I looked at the customs agent, probably about my age, and asked, "Do you need to search my bags?"

He turned his gaze away and didn't respond.  I took that as a no and tried to continue inching toward the exit.  I saw my "friend" move in on the customs agent and say something unintelligible to him under his breath.  It was interesting--the customs agent looked more awkward and intimidated than I felt at that point.  Finally, the young agent indicated toward me, "I need to see that bag."

"You need to search my bag?" I verified.  He motioned for me to come near, and I placed two of my bags on the counter.  The first contained some snacks, my electrical converter and outlet adapters, and the gifts for little kids Na Neltner had sent with me.  Nothing interesting for him apparently, as he brushed right over it and went to the second bag.  Therein was mainly dress clothes and some medical books.  He muttered something as he started to zip the bag closed.  "I'm sorry..." I questioned.

My "friend" chimed in again, "Where is your camera?"  I obviously hadn't shown the valuables he was expecting. 

"I don't...what do you mean?"  I played dumb.

The customs agent halfway whispered to me, "Just pay him something..."

What?!  This customs agent was advising me to pay the guy just to get him off my back...and likely off his back as well.  No, thank you.  "Do I need to pay something?" I asked him directly.  His gaze turned off to the side, and he didn't answer.  "Ok, thank you."  I kinda pushed my way through the rest of the crowd, feeling a small sense of victory as I walked out into the hot humid air outside.  About ten steps ahead I met George, the volunteer coordinator for the Cameroonian Baptist Convention, and we were quickly to the car.  We spent the night in a guest house (hostel of sorts), had a delicious breakfast the next morning of omelets, fresh-baked bread, and fresh pineapple (Mmmm...), and then made the 7-hour drive up to Bamenda and Mbingo Hospital.  I'll save the details of the first couple days at the hospital for next time.  Hope everyone is doing well.  Talk to you soon.

Danny

Monday, October 25, 2010

T-20:00

Tomorrow is departure day.  I'll be heading to Mbingo Hospital in Bamenda, Cameroon for the next six weeks.  I got back into Greenwood early this afternoon after a great weekend at my friends' wedding (congrats Dr. and Mrs.
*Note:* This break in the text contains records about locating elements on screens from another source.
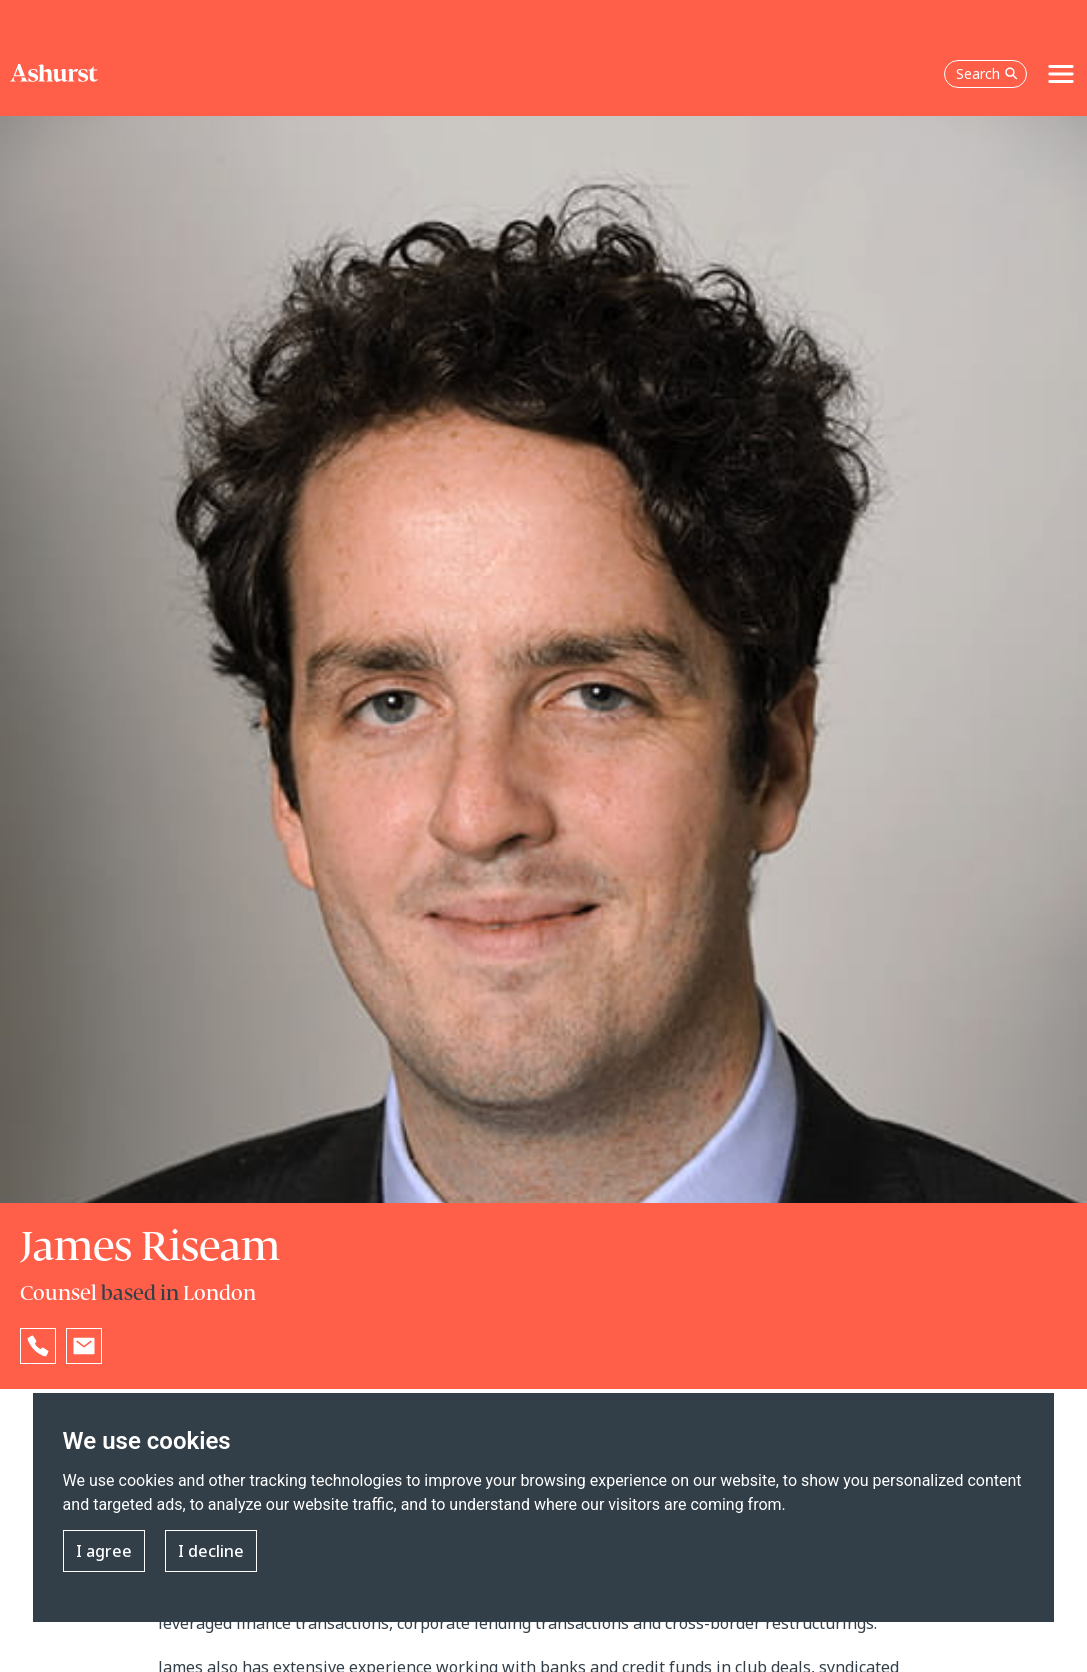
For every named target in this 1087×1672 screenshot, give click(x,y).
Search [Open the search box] (987, 73)
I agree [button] (104, 1551)
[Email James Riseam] (84, 1346)
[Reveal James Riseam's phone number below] (38, 1346)
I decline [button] (211, 1551)
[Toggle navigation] (1061, 74)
Dr. Wilson!), and have been feverishly preparing for my exit from the country since--washing several loads of laundry, going through my checklist, getting my official paperwork together, and of course, stocking up on the store of goodies at my work desk so that my coworkers aren't deprived of sweets over the next 6 weeks!  I'm pretty excited about this venture but also a little nervous.  I'm sure a bunch of the medical issues I'm gonna encounter will be novel experiences for me, having never treated things like malaria or typhoid fever before.  But that's also part of the excitement!  The learning curve will be quite steep, I'm sure.  I'm also excited about getting to experience yet another culture.  This will be my first time to an African country, and from what several friends and mentors tell me, it's like no other place.  Sadly, I won't be using much of the little Spanish that I know at Mbingo.  Too bad I couldn't brush up on some French over the past few weeks.  I'll try to keep you guys updated from time-to-time.  Thanks to everyone for their prayers.  I know the Lord's gonna teach me a lot during this time, not only through the medical experience but also through seeing His people and His Spirit at work in another part of the world.  Talk at you all soon.